__DIRECTIONS FOR THIS TASK__: Starting at the top of the entries below, print each line exactly until the line with "Task: Toggle sun path in view control bar" has been printed too.

__Stored data__:
================================

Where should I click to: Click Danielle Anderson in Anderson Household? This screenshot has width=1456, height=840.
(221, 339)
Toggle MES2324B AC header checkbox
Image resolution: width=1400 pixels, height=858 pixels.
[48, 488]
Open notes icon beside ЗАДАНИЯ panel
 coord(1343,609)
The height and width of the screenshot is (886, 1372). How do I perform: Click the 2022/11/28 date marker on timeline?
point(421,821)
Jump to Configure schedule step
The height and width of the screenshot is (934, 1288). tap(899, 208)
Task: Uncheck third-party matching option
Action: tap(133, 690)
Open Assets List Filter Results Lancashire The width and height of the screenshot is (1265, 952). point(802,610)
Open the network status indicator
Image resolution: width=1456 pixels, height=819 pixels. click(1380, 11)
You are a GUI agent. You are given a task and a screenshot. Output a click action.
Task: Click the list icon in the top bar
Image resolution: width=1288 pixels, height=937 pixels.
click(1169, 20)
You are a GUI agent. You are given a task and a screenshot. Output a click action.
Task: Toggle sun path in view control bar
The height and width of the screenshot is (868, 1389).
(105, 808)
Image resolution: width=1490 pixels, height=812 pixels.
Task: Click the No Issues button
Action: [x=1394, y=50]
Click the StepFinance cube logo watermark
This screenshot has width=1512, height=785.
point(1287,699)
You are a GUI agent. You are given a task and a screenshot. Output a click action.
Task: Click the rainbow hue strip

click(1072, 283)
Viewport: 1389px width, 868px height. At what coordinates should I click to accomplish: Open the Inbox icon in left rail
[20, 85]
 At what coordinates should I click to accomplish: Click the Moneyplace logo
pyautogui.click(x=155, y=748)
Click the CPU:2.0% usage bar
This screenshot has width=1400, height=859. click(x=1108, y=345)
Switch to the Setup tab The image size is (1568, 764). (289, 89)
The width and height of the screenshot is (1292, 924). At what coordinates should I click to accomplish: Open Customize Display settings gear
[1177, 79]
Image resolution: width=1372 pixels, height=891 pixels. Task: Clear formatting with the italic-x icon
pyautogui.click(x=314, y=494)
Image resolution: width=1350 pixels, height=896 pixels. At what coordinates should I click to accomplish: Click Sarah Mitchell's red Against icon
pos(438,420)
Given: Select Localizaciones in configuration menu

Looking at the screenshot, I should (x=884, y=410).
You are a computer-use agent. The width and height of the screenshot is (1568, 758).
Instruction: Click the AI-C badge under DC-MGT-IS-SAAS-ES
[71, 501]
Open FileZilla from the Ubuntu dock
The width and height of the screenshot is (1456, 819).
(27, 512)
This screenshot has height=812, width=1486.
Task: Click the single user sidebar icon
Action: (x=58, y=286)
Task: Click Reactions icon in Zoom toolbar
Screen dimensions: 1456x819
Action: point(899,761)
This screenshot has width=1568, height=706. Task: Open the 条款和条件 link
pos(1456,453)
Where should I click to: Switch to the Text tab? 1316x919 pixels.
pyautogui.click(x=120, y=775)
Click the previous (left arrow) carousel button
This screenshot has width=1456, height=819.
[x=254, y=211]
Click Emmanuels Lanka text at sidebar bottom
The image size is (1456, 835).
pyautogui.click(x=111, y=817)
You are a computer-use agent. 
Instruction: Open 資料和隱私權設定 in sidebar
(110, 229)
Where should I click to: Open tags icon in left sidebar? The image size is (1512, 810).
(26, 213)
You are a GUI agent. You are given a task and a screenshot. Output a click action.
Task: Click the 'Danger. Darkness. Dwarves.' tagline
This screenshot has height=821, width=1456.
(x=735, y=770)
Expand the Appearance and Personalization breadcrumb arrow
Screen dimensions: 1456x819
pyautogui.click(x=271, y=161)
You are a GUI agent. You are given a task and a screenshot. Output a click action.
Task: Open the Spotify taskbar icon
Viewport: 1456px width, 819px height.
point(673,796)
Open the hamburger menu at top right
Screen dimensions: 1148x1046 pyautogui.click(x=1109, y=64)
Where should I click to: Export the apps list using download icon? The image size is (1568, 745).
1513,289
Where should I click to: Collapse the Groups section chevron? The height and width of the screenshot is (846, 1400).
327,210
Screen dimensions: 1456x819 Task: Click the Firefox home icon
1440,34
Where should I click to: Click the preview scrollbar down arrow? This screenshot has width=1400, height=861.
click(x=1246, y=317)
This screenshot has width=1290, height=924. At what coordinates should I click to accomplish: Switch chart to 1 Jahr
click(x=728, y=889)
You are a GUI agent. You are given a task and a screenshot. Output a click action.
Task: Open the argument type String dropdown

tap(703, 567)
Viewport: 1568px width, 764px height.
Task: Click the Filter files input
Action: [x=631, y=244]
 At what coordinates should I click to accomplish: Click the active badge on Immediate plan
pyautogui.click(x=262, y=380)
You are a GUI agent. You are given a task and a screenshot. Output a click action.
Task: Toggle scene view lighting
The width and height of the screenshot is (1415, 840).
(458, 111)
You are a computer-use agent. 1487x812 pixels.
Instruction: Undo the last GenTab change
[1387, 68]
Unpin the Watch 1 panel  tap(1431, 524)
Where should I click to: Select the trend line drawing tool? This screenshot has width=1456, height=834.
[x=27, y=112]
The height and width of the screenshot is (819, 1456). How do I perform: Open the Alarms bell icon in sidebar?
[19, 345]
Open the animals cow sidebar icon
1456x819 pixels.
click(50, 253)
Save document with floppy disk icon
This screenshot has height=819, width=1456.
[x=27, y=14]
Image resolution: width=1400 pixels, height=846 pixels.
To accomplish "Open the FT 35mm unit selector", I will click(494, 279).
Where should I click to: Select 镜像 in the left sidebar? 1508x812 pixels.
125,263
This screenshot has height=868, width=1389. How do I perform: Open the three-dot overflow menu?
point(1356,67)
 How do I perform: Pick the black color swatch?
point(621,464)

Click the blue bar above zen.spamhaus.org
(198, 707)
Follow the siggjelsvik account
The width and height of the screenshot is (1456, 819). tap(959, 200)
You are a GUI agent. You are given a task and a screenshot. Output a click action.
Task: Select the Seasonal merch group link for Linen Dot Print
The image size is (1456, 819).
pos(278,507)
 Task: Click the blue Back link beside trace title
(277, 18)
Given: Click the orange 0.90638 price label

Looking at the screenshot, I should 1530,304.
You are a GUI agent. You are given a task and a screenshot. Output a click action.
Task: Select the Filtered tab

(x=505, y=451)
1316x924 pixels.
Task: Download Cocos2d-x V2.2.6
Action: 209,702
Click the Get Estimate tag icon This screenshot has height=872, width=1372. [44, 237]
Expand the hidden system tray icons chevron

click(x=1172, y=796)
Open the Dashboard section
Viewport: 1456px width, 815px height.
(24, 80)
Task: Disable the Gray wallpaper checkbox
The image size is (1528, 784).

================================

__OUTPUT BELOW__:
Where should I click to: Click Danielle Anderson in Anderson Household? This screenshot has width=1456, height=840.
(221, 339)
Toggle MES2324B AC header checkbox
Image resolution: width=1400 pixels, height=858 pixels.
[48, 488]
Open notes icon beside ЗАДАНИЯ panel
 coord(1343,609)
The height and width of the screenshot is (886, 1372). How do I perform: Click the 2022/11/28 date marker on timeline?
point(421,821)
Jump to Configure schedule step
The height and width of the screenshot is (934, 1288). tap(899, 208)
Task: Uncheck third-party matching option
Action: tap(133, 690)
Open Assets List Filter Results Lancashire The width and height of the screenshot is (1265, 952). point(802,610)
Open the network status indicator
Image resolution: width=1456 pixels, height=819 pixels. click(1380, 11)
You are a GUI agent. You are given a task and a screenshot. Output a click action.
Task: Click the list icon in the top bar
Image resolution: width=1288 pixels, height=937 pixels.
click(1169, 20)
You are a GUI agent. You are given a task and a screenshot. Output a click action.
Task: Toggle sun path in view control bar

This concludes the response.